Texto de lectura
Una de las cosas
que más me gustan del verano en la ciudad son los conciertos de la Feria de
Julio en Viveros. Me encanta el lugar, la música en directo al aire libre y la
sensación como de verbena que se crea entre el público en torno a la cuidada
puesta en escena. Hace dos sábados me cito a las 20:30 con unos amigos en un
local de la Alameda, la misma pandilla con la que en los últimos siete días
hemos estado intercambiando mensajes en un chat del WhatsApp con fotos de tipos
en mallas, chaquetas de flecos y camisas con chorreras bajo el lema: “Earth,
Wind & Fire, aciertos de estilo para el concierto”. Tomando un vino y
montaditos coincidimos con muchos otros que también van a ver al mítico grupo
de los setenta y descubro que la mayoría tienen algo en común: un particular
estilo de vida marcado por la libertad, una especie de feeling vital, un buen
rollo que no sabría precisar. “Vamos para allá” –marca alguien al rato y paseamos
hasta la entrada donde un grupo nutrido de personas entra de manera civilizada.
Nada más acceder al recinto veo a una pareja repartiendo un folleto y algo más.
Al coger el material escucho como el chico que me hace entrega repite una palabra:
“prevención”. Entonces miro mi mano y veo un díptico con normas sobre
protección, planificación y dos condones. Al levantar la mirada veo que no soy
la única sorprendida con la iniciativa “¿Y esto?” –le digo divertida a una
conocida. “Me imagino que no son para usar en el concierto” –contesta, y yo la
miro preguntándome si realmente sabe a que tipo de espectáculo va. “Que va,
ahora los reparten en cualquier sitio, el otro día me dieron unos en el Bioparc”

Objetivos
**a)** Enumera las prendas de vestir que, según el relato sobre el concierto en Viveros, aparecían en las fotos del chat de WhatsApp.
**b)** Prosigue el relato sobre el concierto en Viveros justo a continuación de su última frase.
Los datos no intervienen en absoluto en este trabajo.

Datos aportados
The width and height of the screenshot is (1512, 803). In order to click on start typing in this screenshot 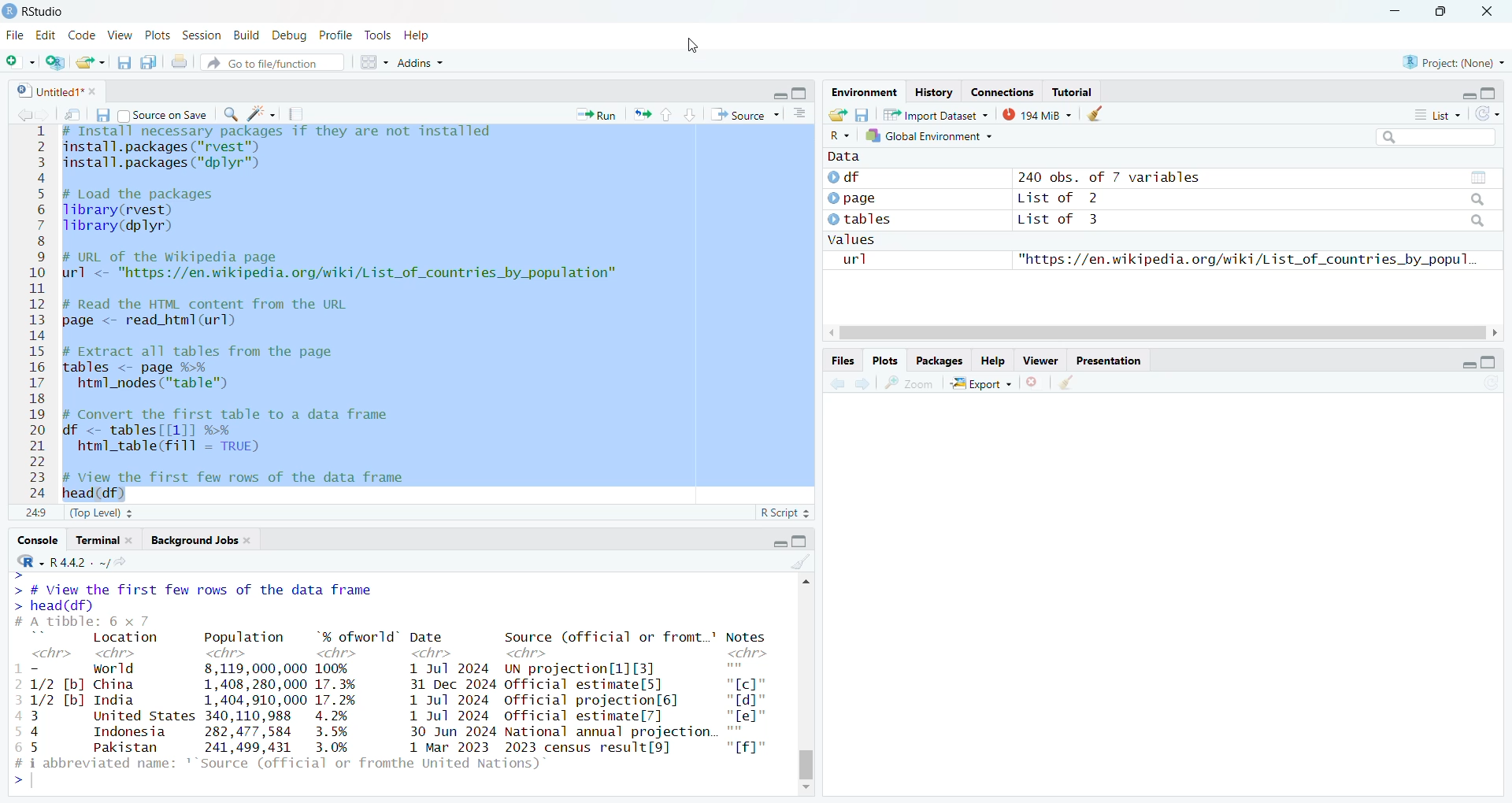, I will do `click(21, 783)`. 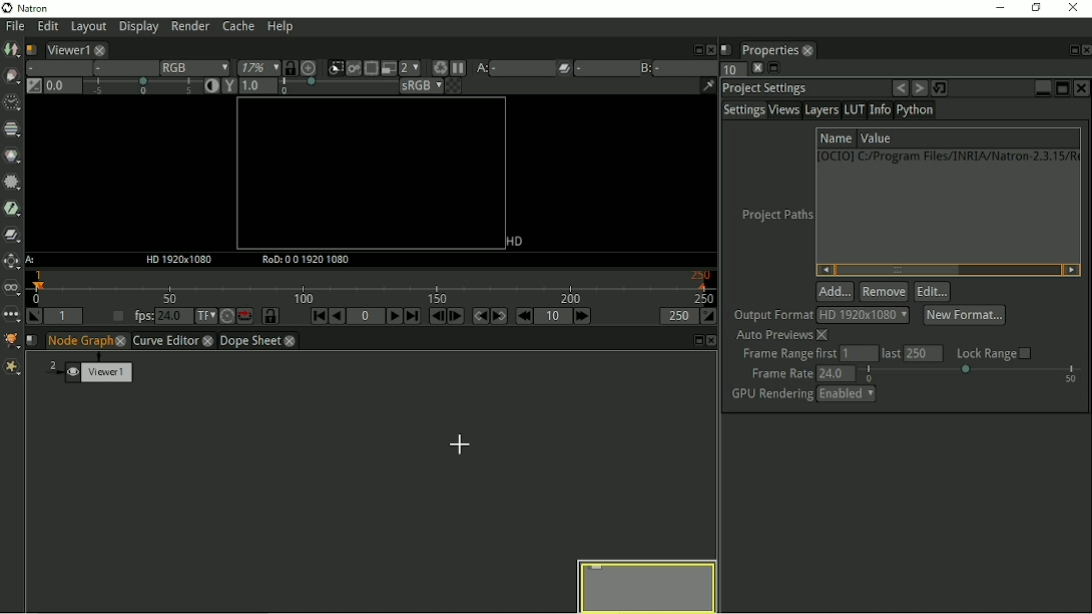 What do you see at coordinates (785, 112) in the screenshot?
I see `Views` at bounding box center [785, 112].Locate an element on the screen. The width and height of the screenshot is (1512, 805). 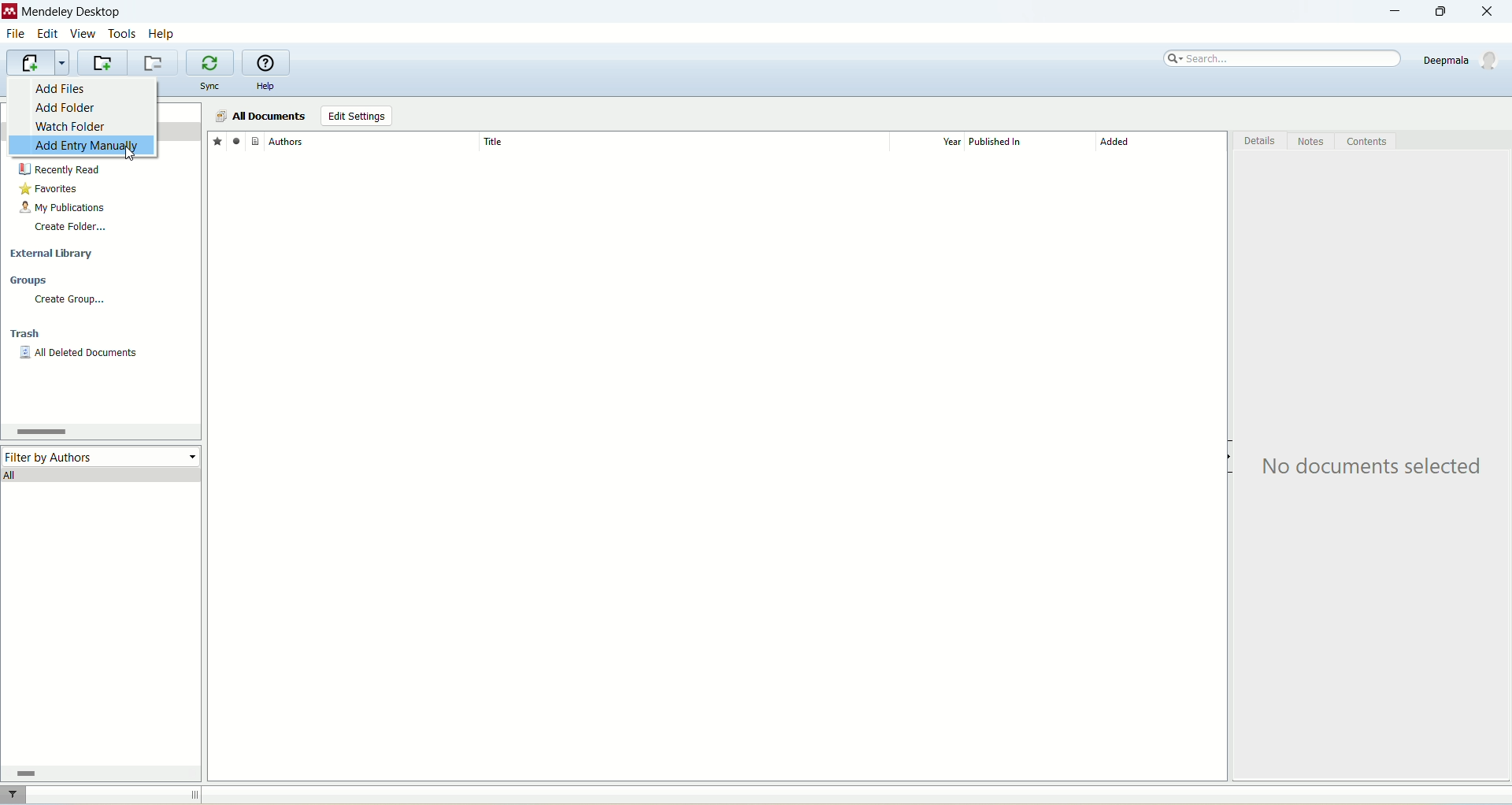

Resultados por tarea
**a)** Mallas, chaquetas de flecos y camisas con chorreras.

**b)**
–le digo en broma pero ella no se ríe y yo sigo mi camino hacia la barra. Allí
me informan de que hay que sacar un ticket y de que solo sirven refrescos y
cerveza. “Los cubatas en el quiosco de la entrada” –aclara el camarero. “¿Qué
se puede esperar de una noche en la que te dan preservativos pero el alcohol
está restringido?” –me pregunto intentando descifrar esa señal. Al adentrarme
en la explanada me da la sensación de que todo el mundo se conoce y se va moviendo
a mi alrededor cumpliendo una pauta aritmética sobre variación: combinaciones
de cien elementos tomados de dos en dos, de tres en tres, en una sucesión
infinita de reencuentros y presentaciones. Entonces bajan las luces, la masa
aplaude y comienza a sonar “Boogie Wonderland”, mi tema, ese que he bailado en
discotecas hasta la extenuación y que así, nada más empezar, me pilla en frío.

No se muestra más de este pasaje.